■ **AIM OF THE EXERCISE**
Begin at the top of the records below and print each line exactly until the line containing "You are a GUI" has been printed; any pictures are to be left out.
....
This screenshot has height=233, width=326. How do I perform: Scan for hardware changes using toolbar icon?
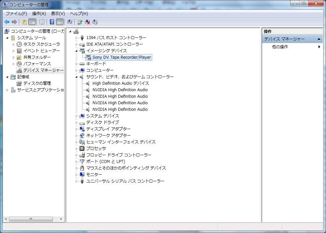coord(70,22)
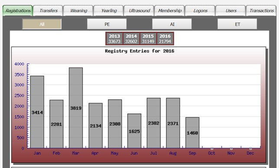Filter registrations by ET
Image resolution: width=279 pixels, height=168 pixels.
237,24
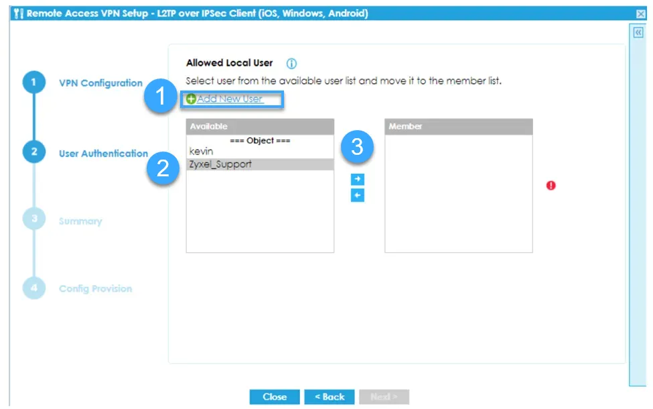Screen dimensions: 653x409
Task: Open the User Authentication step label
Action: (103, 154)
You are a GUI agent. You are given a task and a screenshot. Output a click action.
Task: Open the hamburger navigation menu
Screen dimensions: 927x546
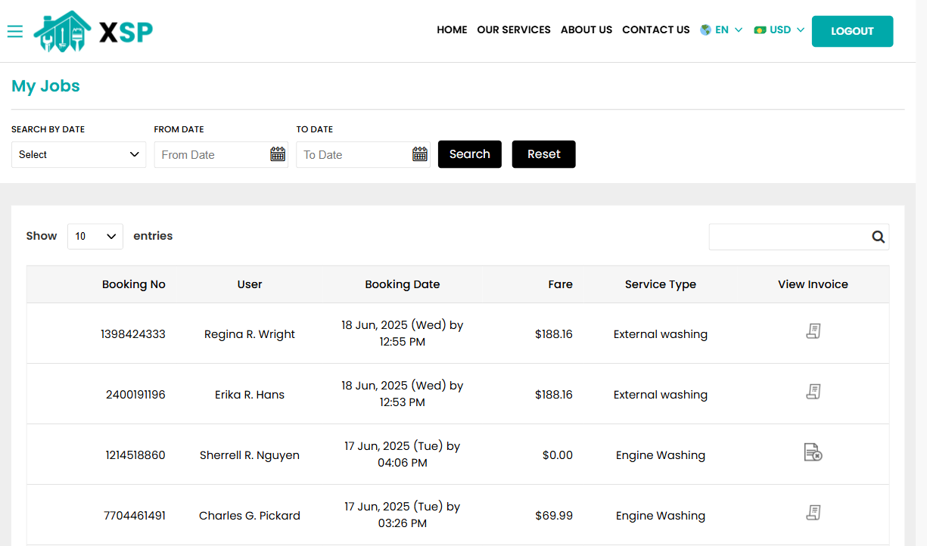pos(14,31)
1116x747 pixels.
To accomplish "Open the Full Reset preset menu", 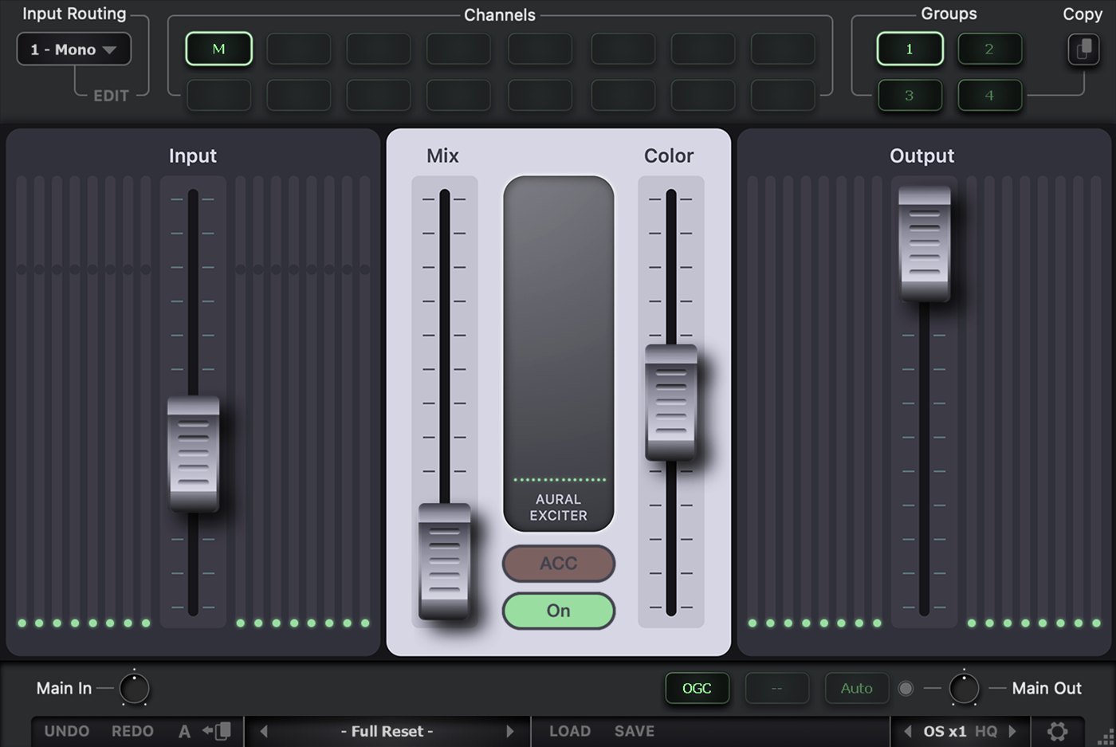I will coord(387,731).
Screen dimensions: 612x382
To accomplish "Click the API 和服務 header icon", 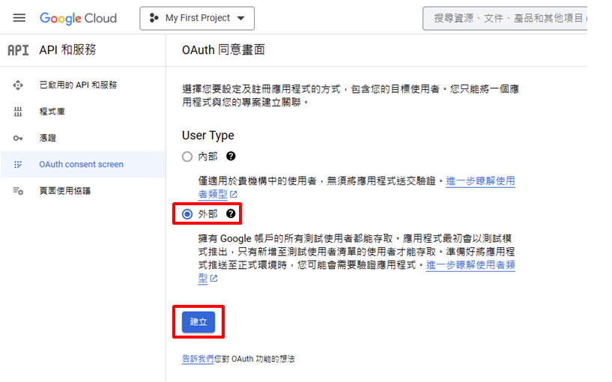I will [x=18, y=50].
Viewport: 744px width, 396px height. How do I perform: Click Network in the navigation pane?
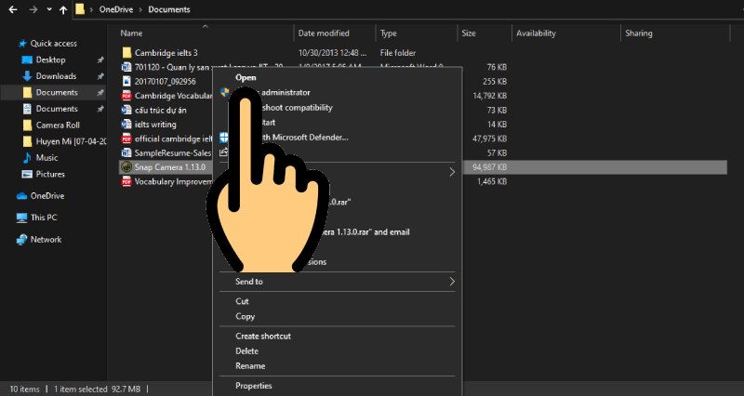(x=46, y=240)
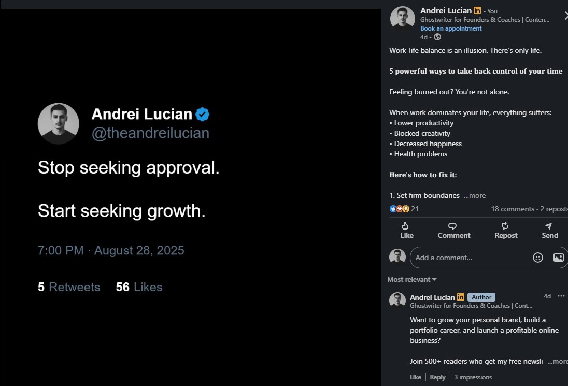The width and height of the screenshot is (568, 386).
Task: Expand the post with the more link
Action: click(474, 195)
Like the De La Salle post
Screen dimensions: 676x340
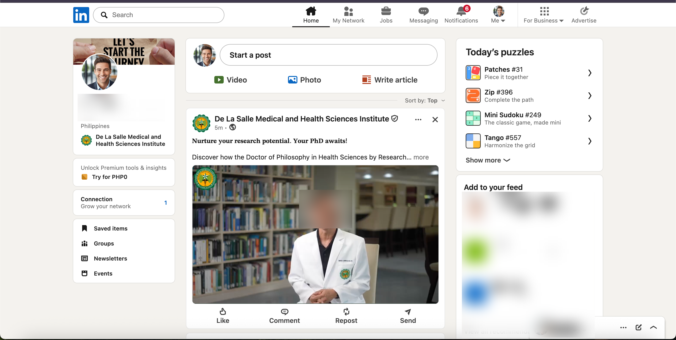coord(223,316)
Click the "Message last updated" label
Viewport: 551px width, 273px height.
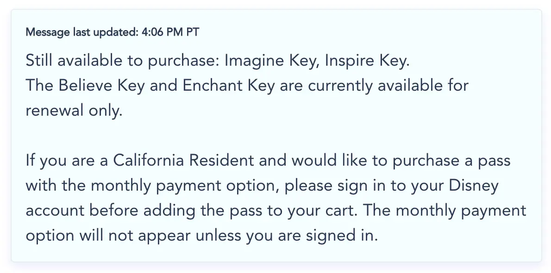82,32
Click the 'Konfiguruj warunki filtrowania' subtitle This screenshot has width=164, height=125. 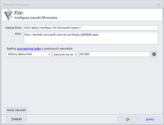pyautogui.click(x=36, y=18)
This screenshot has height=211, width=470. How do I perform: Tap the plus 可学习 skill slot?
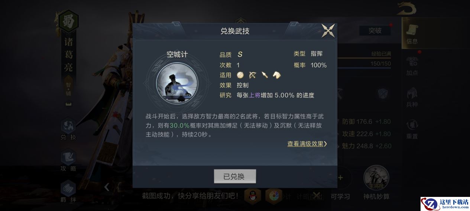(340, 178)
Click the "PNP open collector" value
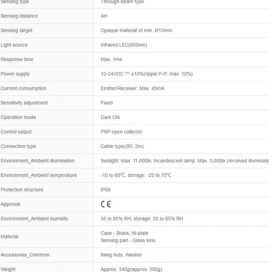 coord(121,132)
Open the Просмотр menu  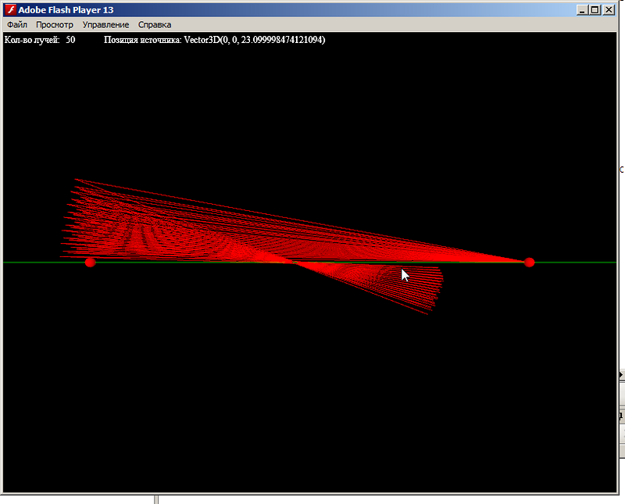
....
■ **EXERCISE RESPONSE**
This screenshot has height=233, width=326. How do I perform: Scan for hardware changes using toolbar icon?
coord(70,22)
Filter registrations by ET
Image resolution: width=279 pixels, height=168 pixels.
237,24
Screen dimensions: 653x409
Task: Open the User Authentication step label
Action: (103, 154)
You are a GUI agent. You are given a task and a screenshot. Output a click action.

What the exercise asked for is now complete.